Marlowe ii. 141 ff. and El. ii. 19 and iii. 4 (Ibid., p. 101).

Marlowe ii. 225 and El. i. 8, l. 63 (Ibid., p. 77).

These three belong to Leander's speeches against virginity. Miss Lazarus also notes many parallels between the poem and the Metamorphoses.

Note 2 in page 760 Quotations from Hero and Leander are from the Works of Marlowe (ed. Brooke); those from Marlowe's Elegies of Ovid from the reprint of Etchells & Macdonald, London, 1925.

Note 3 in page 761 Brooke, p. 554, Cf. Dyce; Bullen—“a somewhat earlier date” [than 1587]; D. N. B., etc.

Note 4 in page 763 Of course the notion was not uncommon. In The Petite Pallace of Pettie his Pleasure, which took the story of Sinorix and Camma from pp. 236-7 of The Courtier, the same dictum is quoted and attributed to Aristotle (ed. Gollancz, I, 82).
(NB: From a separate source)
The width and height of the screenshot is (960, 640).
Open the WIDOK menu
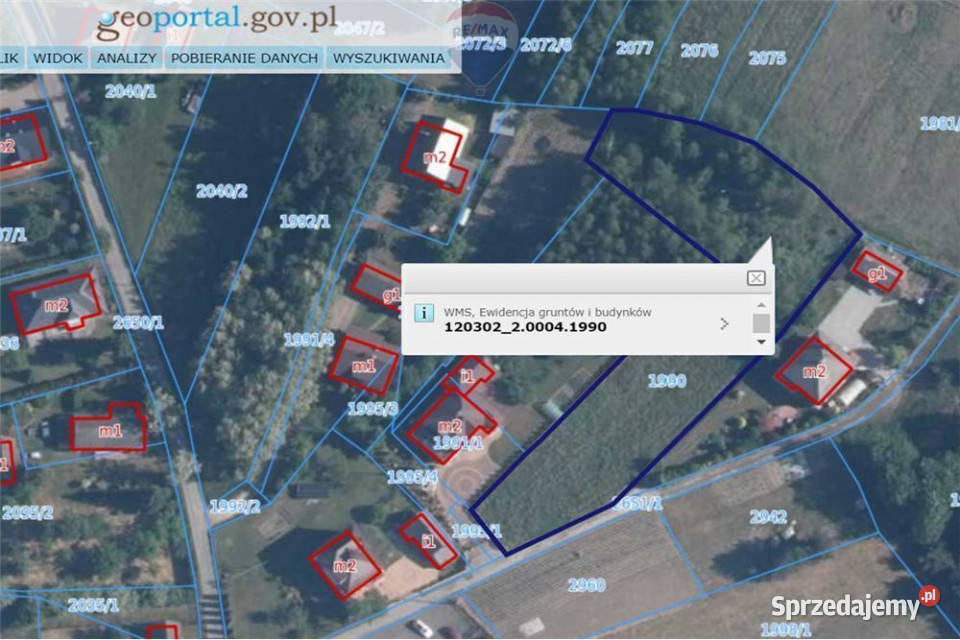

Note 5 in page 763 Other borrowings from these two epistles are noted in Jellinek, Die Sage von Hero und Leander in der Dichtung, (Berlin, 1890).

Note 6 in page 763 Heroides xviii. 131-2 and xix. 199 refer to dolphins and fish. There are general pictures of sporting Nereids and Tritons in Adlington's Golden Ass (ed. Seccombe, p. 101), Glaucus and Scilla, pp. 22, 25, 28, and Faerie Queene III. iv. 31 ff. With Spenser Upton compares Iliad xviii. 35 ff. and Georgics iv. 317. F. Pintor (Delle liriche di Bernardo Tasso, Pisa, 1900) mentions the nereids in Catullus's Marriage of Peleus and Thetis. One may note also the association with Leander's swim of dolphins and nymphs in Wotton's Courtlie Controversie of Cupid's Cautels, 1578, pp. 135-6, and of a dolphin in the English translation of Boccaccio's Amorous Fiammetta, 1587, p. 110.